Step 2: Key Formula or Approach:
For an FCC unit cell: \[ a = 2\sqrt{2} \cdot r \] Volume, \(V = a^3\)
Step 3: Detailed Explanation:
Given radius, \(r = 141.4\text{ pm}\). Let's convert this to \(\text{cm}\) to match the options. \[ 1\text{ pm} = 10^{-12}\text{ m} = 10^{-10}\text{ cm} \] \[ r = 141.4 \times 10^{-10}\text{ cm} \] Notice that \(141.4 \approx 100 \times \sqrt{2}\) (since \(\sqrt{2} \approx 1.414\)).
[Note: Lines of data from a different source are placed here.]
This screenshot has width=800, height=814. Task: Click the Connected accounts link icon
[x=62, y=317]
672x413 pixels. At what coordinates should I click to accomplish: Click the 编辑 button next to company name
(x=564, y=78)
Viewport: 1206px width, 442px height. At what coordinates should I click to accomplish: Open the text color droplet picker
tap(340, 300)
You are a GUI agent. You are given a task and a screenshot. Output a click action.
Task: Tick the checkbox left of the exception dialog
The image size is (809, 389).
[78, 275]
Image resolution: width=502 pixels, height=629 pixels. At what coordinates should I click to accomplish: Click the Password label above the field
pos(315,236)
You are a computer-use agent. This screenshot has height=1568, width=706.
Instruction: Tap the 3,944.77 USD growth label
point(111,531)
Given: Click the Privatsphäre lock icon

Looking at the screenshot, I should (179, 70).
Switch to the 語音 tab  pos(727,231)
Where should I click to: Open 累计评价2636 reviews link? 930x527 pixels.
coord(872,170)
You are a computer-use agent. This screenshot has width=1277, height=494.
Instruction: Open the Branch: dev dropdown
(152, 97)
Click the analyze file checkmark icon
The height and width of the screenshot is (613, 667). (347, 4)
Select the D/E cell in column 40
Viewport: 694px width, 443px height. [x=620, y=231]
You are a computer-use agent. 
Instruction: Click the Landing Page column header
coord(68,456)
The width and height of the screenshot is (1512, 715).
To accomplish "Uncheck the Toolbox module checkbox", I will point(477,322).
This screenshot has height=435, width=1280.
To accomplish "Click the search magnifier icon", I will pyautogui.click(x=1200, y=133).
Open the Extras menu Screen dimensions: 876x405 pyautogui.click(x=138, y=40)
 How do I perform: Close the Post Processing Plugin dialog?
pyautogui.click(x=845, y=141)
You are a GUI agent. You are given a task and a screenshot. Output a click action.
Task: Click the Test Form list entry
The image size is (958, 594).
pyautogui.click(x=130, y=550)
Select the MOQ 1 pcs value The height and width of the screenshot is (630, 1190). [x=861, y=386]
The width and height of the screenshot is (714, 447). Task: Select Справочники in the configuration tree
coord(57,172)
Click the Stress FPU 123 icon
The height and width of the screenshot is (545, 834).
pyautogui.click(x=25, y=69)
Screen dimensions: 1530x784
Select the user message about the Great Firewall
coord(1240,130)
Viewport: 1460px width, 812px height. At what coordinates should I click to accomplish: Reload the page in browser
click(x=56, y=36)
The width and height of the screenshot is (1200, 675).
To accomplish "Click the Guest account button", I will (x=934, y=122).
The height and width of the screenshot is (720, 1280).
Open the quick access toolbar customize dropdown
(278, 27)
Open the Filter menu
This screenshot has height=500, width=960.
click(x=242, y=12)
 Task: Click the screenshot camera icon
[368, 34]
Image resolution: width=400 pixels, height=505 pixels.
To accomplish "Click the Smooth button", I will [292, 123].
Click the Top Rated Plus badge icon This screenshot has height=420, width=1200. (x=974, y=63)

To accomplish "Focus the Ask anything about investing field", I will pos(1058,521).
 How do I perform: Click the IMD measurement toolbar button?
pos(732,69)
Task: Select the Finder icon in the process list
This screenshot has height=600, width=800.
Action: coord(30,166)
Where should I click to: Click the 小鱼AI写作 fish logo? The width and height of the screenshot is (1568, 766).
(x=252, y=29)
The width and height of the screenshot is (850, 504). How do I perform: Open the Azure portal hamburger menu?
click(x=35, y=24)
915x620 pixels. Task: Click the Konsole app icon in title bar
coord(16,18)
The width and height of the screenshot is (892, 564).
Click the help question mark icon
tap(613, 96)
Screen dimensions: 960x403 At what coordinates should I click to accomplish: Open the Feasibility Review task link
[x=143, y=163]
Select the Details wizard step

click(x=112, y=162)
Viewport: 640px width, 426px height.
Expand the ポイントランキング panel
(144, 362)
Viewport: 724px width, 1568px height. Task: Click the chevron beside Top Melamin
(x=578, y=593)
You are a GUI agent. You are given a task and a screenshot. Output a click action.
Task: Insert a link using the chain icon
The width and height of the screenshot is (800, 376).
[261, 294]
This approximation makes calculation easier: \[ r \approx 100\sqrt{2} \times 10^{-10}\text{ cm} = \sqrt{2} \times 10^{-8}\text{ cm} \] Now, calculate the edge length '\(a\)': \[ a = 2\sqrt{2} \cdot r = 2\sqrt{2} \cdot (\sqrt{2} \times 10^{-8}\text{ cm}) \] \[ a = 2 \cdot (\sqrt{2} \cdot \sqrt{2}) \times 10^{-8}\text{ cm} \] \[ a = 2 \cdot 2 \times 10^{-8}\text{ cm} = 4 \times 10^{-8}\text{ cm} \] Now, calculate the volume '\(V\)': \[ V = a^3 = (4 \times 10^{-8}\text{ cm})^3 \] \[ V = 4^3 \times (10^{-8})^3\text{ cm}^3 \] \[ V = 64 \times 10^{-24}\text{ cm}^3 \] To match the scientific notation format in the options: \[ V = 6.4 \times 10^{-23}\text{ cm}^3 \] Step 4: Final Answer:
The calculated volume perfectly matches option (C).